Again, relationships are at the core of this tale, and none so intriguing as the one between Gerald and Alicia. In fact, at one point they are relaxing at home watching the movie Harold and Maude in which, coincidentally, a young man develops a strong relationship with a 79-year-old woman.
DISCOVERING A NEW KIND OF LOVE AND PURPOSE
Now, there is nothing sexual between Gerald and Alicia, although sex works its way into the storyline in many ways. Perhaps in no greater form than the unusual marriage of Alicia and Fred, who has long since past, has secrets of his own, and stays in the story as Alicia’s conscience, guiding her with specific thoughts (what would Fred say about this) as she does her best to navigate the situation.
Does Alicia follow Fred’s warnings? As she offers later on, “I apparently was thrown off track when Gerald appeared at my doorstep and started moving me in a direction that took me into places where I began to feel another kind of love, if I can call it that, for a child, an almost-grandson, a young boy who wanted to love me too. Unknown territory. And ultimately, dangerous territory. A person could get hurt wandering here.”

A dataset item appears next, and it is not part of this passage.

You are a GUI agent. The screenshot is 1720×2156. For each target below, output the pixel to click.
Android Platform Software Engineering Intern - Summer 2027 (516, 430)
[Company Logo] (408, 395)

Long Through the Forest is a moving, exciting story that gets readers deeply into the heads of its characters, their stations in life, and their healthy and/or doomed relationships. And author Barney knows a thing or two about the troubled side of life, having worked as a counselor for homeless teenagers.
While the author takes us to a land of the homeless that no one would want to enter, she manages to share with us the beauty of life and love, and how it’s never too late to find new purpose and meaning when it seems almost impossible to imagine.